After 48 h of biofilm development, our results showed increases in biofilm development of wt PAO1 and OSA⁻ cells, with only a minor increase in biofilm development for CPA⁻ OSA⁻ cells (Fig. 5). Surprisingly, at 48 h, cells that lacked only CPA demonstrated a drastic and reproducible decrease in biofilm formation (Fig. 5) and evidence of only micro- and macrocolony formation when visualized by scanning electron microscopy (Fig. 6G). A more detailed biofilm development time course assay demonstrated that the CPA⁻ cells undergo a gradual decrease in cellular density between 16 h and 48 h (Fig. 8). Upon closer inspection, this reduction in biofilm formation for CPA⁻ cells appeared to correlate with changes in cell morphology and exopolysaccharide production (Fig. 7C) compared to the other strains. However, cells lacking both CPA and OSA did not demonstrate the same phenotype, possibly due to changes in the surface hydrophobicity when both O polysaccharides are removed, exposing the LPS core region. The apparent lack of matrix materials in the CPA⁻ Δrmd biofilms may account for the relative decrease in biofilm at the 48-h time point, as the matrix is believed to provide structural support to mature biofilms (54). In addition, the proportional reduction of proteins corresponding to “motility and adaptation” observed in CPA⁻ OMVs (Fig. 4B) might indicate that the corresponding Δrmd whole cells also lack these proteins. Reductions in proteins involved in surface- and cell-to-cell contact could account for the poor maturation of biofilms observed for this strain.
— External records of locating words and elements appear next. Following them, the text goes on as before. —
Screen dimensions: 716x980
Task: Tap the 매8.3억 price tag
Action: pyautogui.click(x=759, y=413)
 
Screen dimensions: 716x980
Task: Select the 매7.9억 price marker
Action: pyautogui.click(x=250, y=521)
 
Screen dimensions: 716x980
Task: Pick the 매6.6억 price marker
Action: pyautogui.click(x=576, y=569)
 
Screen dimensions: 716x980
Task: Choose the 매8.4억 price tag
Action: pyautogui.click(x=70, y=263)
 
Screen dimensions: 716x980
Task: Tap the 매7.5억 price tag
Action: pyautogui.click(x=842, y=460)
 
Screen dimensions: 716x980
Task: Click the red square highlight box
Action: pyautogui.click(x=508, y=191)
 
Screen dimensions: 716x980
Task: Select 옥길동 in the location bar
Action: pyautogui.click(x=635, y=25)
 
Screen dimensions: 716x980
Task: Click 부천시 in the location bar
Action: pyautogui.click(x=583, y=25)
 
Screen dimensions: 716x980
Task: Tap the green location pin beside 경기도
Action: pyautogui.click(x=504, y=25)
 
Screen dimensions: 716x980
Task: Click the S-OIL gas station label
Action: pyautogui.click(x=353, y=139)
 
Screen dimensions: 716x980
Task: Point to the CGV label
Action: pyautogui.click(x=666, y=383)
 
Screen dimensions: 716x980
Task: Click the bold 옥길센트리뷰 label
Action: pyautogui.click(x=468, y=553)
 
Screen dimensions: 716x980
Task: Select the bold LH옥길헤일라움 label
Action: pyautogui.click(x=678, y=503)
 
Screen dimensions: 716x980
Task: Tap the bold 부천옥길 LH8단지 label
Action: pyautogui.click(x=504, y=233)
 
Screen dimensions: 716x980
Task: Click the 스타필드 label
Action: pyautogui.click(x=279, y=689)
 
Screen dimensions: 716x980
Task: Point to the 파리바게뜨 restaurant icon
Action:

In conclusion, the modulation of O polysaccharide expression has an impact on the physical and compositional properties of P. aeruginosa OMVs, potentially playing a role in differential protein sorting within different strains. O polysaccharide expression also influences biofilm development, and this study highlights the importance of CPA in this process. As the expression of CPA increases when P. aeruginosa cells transition to a biofilm mode of growth (20, 21, 24), one could speculate that the presence of this polysaccharide on the cell surface acts to stabilize biofilms as well as conferring immune protection and bacterial persistence. To understand how CPA aids in the transition of P. aeruginosa from a planktonic state to a biofilm lifestyle, future investigation is warranted.